L’école est aussi immédiatement alertée mais le directeur se montre, selon leur témoignage, « apathique », et aurait proposé selon eux dans un premier temps de déplacer Alice dans une autre école. Les parents apprennent plus tard qu’une animatrice du périscolaire a entendu des cris dans les toilettes pendant les agressions subies par Alice, sans intervenir. « Je n’ai pas le temps, va voir ta maîtresse », aurait-elle répondu à l’intention d’un petit garçon venu rapporter le problème, selon le témoignage du père de ce dernier, rapporté sur une attestation écrite.
Deux semaines après les faits, l’inspection de l’Education nationale annonce que les auteurs vont être exclus. Un conseil d’école promet des « mesures de sécurité renforcée » pour la surveillance des récréations, avec la présence d’un adulte supplémentaire. Et la fermeture des toilettes, qui ne seront ouvertes que sur demande. Une cellule d’écoute est mise en place. Mais aucune mesure n’est organisée pour recueillir la parole des autres enfants, ce qui désespère Marthe.
« J’ai en charge 10.000 personnes, se justifiait l’an dernier auprès de 20 Minutes Sophie Sarraute, qui était alors directrice académique adjointe et a géré l’affaire. Nous avons pris grand soin de cette affaire. On a fait convoquer les familles des élèves avant le résultat de l’enquête. On a changé, dans les jours qui suivaient, les enfants d’école. Une psychologue scolaire était présente tous les jours pendant deux semaines et les parents et enfants étaient encouragés à aller la voir. Peut-être qu’on aurait pu mieux faire sur la manière de recueillir cette parole mais on a fait en sorte qu’elle puisse s’exprimer. »
« Faute caractérisée »
Depuis cet épisode, la famille a déménagé pour permettre à tout le monde de se reconstruire. Et les plaintes ont été classées sans suite, en raison notamment du jeune âge des enfants impliqués. Mais Marthe ne veut pas que ses enfants aient souffert pour rien. Elle attend désormais que l’Etat et la commune leur rendent des comptes. Car selon le Code de l’Education, « la surveillance des élèves durant les heures d’activité scolaire doit être continue et leur sécurité doit être constamment assurée », et une « vigilance doit être exercée à l’égard des sanitaires afin de sécuriser leur utilisation par les élèves ». Pour surveiller ces lieux, les équipes sont censées s’organiser entre elles pour se relayer pendant les récréations.

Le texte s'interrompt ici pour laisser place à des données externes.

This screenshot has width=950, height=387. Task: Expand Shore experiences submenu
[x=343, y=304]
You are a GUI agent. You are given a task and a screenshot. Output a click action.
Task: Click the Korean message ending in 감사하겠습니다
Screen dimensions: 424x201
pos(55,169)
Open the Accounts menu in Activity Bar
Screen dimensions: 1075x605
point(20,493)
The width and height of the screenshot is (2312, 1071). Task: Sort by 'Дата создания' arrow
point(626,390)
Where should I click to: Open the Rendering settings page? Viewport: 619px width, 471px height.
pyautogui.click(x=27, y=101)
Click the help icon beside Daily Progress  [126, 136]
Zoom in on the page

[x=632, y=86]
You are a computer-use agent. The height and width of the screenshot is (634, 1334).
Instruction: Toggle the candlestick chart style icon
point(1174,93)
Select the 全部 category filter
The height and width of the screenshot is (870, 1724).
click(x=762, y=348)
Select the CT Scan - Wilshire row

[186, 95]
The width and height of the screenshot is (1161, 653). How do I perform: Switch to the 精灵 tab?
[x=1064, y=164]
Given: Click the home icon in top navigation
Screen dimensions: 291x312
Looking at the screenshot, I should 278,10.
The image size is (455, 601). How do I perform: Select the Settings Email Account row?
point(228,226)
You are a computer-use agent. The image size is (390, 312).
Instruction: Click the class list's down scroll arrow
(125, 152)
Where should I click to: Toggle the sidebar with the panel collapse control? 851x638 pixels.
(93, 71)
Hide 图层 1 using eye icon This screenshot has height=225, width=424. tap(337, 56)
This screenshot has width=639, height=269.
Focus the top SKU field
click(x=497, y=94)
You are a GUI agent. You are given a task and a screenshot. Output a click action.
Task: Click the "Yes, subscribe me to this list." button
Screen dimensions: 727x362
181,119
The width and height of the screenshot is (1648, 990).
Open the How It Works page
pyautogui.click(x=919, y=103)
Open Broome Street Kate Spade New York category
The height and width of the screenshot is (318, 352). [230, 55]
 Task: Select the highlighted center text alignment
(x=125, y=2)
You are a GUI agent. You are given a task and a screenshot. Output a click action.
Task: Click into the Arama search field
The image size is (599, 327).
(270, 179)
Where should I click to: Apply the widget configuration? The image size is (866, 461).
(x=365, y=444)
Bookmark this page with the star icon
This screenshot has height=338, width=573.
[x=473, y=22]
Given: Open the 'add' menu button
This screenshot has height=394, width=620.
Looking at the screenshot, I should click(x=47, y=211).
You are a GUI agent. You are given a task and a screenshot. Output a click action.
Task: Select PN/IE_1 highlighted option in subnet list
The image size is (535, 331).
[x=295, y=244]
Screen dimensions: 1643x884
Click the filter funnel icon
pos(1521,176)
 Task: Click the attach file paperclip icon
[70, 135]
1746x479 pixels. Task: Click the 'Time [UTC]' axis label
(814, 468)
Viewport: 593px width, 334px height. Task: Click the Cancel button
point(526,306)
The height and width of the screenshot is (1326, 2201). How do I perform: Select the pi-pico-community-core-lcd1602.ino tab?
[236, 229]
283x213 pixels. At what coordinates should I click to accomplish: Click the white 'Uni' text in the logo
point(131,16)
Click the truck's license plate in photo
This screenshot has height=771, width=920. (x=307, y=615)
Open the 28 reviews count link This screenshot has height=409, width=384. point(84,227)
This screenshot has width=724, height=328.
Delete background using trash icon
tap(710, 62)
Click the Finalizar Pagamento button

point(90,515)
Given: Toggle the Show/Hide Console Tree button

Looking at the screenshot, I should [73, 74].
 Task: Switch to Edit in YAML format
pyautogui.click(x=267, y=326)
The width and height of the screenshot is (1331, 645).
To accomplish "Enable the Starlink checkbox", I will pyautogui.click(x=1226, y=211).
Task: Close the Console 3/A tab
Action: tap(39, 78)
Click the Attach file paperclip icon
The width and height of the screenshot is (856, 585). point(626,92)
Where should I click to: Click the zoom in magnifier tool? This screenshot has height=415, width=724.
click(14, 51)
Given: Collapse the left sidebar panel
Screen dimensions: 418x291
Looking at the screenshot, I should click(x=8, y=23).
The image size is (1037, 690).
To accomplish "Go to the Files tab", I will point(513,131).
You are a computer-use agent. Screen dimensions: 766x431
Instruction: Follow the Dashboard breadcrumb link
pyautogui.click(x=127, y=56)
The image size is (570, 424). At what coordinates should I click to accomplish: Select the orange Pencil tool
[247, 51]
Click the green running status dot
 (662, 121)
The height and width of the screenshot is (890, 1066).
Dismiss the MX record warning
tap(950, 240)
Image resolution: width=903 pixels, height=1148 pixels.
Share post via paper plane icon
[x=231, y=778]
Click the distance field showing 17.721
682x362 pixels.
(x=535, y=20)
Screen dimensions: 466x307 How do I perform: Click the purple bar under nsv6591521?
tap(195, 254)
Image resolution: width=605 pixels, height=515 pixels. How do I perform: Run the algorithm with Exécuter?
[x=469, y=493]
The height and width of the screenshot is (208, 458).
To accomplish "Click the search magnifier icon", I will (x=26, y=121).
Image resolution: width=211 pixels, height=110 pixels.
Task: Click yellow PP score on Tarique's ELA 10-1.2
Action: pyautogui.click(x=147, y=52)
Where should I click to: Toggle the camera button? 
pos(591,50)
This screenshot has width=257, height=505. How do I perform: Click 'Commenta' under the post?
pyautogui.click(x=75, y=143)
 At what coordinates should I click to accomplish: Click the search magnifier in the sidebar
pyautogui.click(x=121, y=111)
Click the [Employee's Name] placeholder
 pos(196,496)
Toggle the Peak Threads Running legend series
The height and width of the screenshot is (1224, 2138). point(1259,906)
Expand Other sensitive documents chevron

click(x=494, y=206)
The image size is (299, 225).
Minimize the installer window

« Pour Armand comme pour Alice, il est incontestable que le défaut de surveillance a permis aux enfants agresseurs de passer de nombreuses fois à l’acte et de se livrer à de multiples agressions », énonce l’assignation que nous avons consultée. Les demandeurs soulignent « une faute caractérisée » et demandent 100.000 euros à l’Etat et à la commune au titre des différents préjudices subis par les parents et les enfants.
« Si une nouvelle plainte a été déposée, seule la justice reste compétente pour toute nouvelle procédure », nous répond aujourd’hui le rectorat. La commune des Bouches-du-Rhône n’a pas répondu à nos différentes sollicitations.
* Les prénoms des parents et des enfants ont été modifiés.